TASK INSTRUCTIONS:
Reproduce the records word for word, starting at the beginning and ending with the line that contains "This screenshot has width=1920, height=1080. In", including that line.

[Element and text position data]
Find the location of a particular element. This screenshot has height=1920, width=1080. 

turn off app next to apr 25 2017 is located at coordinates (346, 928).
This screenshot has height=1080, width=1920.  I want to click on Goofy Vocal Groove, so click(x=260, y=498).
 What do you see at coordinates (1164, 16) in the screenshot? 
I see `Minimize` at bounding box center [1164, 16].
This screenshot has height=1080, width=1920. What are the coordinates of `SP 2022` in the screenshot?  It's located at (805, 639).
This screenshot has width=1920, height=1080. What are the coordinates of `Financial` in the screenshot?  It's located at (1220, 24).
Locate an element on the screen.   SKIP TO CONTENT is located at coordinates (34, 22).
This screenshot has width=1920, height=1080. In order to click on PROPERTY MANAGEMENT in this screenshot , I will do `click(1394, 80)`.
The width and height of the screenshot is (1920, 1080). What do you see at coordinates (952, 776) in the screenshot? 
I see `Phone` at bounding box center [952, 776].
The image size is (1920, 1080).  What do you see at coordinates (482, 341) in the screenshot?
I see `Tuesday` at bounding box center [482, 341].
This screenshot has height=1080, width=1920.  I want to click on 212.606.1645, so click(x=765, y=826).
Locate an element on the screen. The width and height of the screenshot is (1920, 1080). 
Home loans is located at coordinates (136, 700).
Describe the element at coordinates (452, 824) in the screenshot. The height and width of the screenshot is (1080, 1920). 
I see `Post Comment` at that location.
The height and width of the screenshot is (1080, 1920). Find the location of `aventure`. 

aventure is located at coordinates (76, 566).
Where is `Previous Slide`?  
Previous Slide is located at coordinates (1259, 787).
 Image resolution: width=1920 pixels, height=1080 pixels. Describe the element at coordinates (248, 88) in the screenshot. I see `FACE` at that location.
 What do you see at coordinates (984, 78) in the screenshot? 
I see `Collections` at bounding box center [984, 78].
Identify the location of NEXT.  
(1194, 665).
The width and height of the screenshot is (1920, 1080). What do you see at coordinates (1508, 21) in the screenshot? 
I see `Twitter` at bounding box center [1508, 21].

THE RESPONSE:
Find the location of a particular element. This screenshot has height=1920, width=1080. 

turn off app next to apr 25 2017 is located at coordinates (346, 928).
This screenshot has height=1080, width=1920.  I want to click on Goofy Vocal Groove, so click(x=260, y=498).
 What do you see at coordinates (1164, 16) in the screenshot? 
I see `Minimize` at bounding box center [1164, 16].
This screenshot has height=1080, width=1920. What are the coordinates of `SP 2022` in the screenshot?  It's located at (805, 639).
This screenshot has width=1920, height=1080. What are the coordinates of `Financial` in the screenshot?  It's located at (1220, 24).
Locate an element on the screen.   SKIP TO CONTENT is located at coordinates (34, 22).
This screenshot has width=1920, height=1080. In order to click on PROPERTY MANAGEMENT in this screenshot , I will do `click(1394, 80)`.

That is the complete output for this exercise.